Saturday, February 8, 2014

Blogpost 5: 15 years later

For four posts, I've been working on the cases of bullying for kids. You know, the ones in schoolyards and places. I've also made one on cyberbullies. But what about the ones at work? Sure, adults may be more mature (they should be), there are a few exceptions where they do that in less subtle ways to those that deal more damage either to one's reputation or career. Sometimes, they don't even notice it.

Okay, I may not have experienced these types of bullying but it's still a pretty prominent example. In fact, there are about 54 million people being bullied at work. That's just for America, how about the rest of the world?



In Forbes.com's Ten signs you're being bullied at work by Allison van Dusen, the author states that 37% of workers, which is about 54 million people, have been bullied at work. The author states that unless you're at the receiving end of all that, you may not notice it. Here's a picture slide post of it.

According to Allison, "Experts say there’s a general lack of awareness about the bullying and the types of behaviors the term encompasses. This often prevents people from realizing that a boss or co-worker is a bully. There’s also an element of personal shame involved." Yes, because often that person is a boss which which is hard to take action on. It may also be another co-worker, usually with friends/cohorts. Sometimes, the person may not even realize it as he may be filled with shame or that he may be thinking about what the bully just said. If this continues, the person may end up being manipulated and controlled by others. He should learn to see when bully takes place.




About.com Human resource segment's How to Deal with a Bully at Work by Susan Heathfield says that you know you’re working with a bully when that person constantly brings out your mistakes, spreads gossip around you or sabotage your work.

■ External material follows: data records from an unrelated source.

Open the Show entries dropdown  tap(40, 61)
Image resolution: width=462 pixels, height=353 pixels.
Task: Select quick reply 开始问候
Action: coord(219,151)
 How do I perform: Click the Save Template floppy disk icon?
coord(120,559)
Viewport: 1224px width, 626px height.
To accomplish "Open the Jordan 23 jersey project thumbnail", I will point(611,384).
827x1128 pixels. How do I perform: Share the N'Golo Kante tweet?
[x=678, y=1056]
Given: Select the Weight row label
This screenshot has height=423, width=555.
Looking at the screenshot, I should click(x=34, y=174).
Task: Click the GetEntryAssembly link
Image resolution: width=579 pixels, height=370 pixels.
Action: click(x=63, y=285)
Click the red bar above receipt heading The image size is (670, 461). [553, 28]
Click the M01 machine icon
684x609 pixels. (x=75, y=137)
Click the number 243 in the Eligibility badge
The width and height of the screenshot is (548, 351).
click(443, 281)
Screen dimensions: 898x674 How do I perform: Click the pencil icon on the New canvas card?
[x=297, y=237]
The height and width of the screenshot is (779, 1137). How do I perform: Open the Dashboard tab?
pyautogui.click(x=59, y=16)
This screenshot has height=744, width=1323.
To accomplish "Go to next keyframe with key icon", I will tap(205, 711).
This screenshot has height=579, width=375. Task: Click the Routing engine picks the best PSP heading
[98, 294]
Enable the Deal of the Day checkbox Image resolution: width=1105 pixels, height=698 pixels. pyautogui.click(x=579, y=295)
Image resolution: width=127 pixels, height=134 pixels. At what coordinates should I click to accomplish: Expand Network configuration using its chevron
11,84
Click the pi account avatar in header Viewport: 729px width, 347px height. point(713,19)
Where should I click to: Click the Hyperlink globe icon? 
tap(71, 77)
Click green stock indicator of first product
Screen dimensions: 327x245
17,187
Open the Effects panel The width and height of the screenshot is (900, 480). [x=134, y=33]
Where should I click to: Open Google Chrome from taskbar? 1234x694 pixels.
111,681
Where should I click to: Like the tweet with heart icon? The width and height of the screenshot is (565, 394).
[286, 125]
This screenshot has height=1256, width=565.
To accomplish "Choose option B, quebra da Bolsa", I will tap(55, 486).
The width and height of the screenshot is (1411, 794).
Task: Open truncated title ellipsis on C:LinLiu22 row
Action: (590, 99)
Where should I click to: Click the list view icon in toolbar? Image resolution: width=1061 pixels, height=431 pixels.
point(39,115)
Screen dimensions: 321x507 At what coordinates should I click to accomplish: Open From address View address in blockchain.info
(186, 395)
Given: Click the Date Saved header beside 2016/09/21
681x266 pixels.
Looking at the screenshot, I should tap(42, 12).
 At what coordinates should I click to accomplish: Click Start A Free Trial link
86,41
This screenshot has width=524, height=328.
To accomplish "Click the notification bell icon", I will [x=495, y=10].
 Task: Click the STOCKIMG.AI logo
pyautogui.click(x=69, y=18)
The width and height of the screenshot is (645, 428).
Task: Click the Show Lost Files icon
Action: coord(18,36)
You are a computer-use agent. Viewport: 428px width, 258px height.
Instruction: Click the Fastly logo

Susan says that to deal with this, one must have courage to stand up to him. Also, one must not make himself a target as it will only encourage the bully. It involves confronting the bully on his actions and telling him how it affects your work.


According to the Susan, "Remember: You’re the adult dealing with a tantrum. No wise parent gives in to a child’s fit because it just leads to more fits." This statement reminds me of a scene in a film called The Miracle Worker (a film about Helen Keller). A certain scene shows Helen's parents stop her tantrum by giving her candy and Anne (her caretaker) points out why they do this as they only encourage her to continue her tantrums. This gives her a mentality that people will give her something to pacify her. Thus this statement also applies.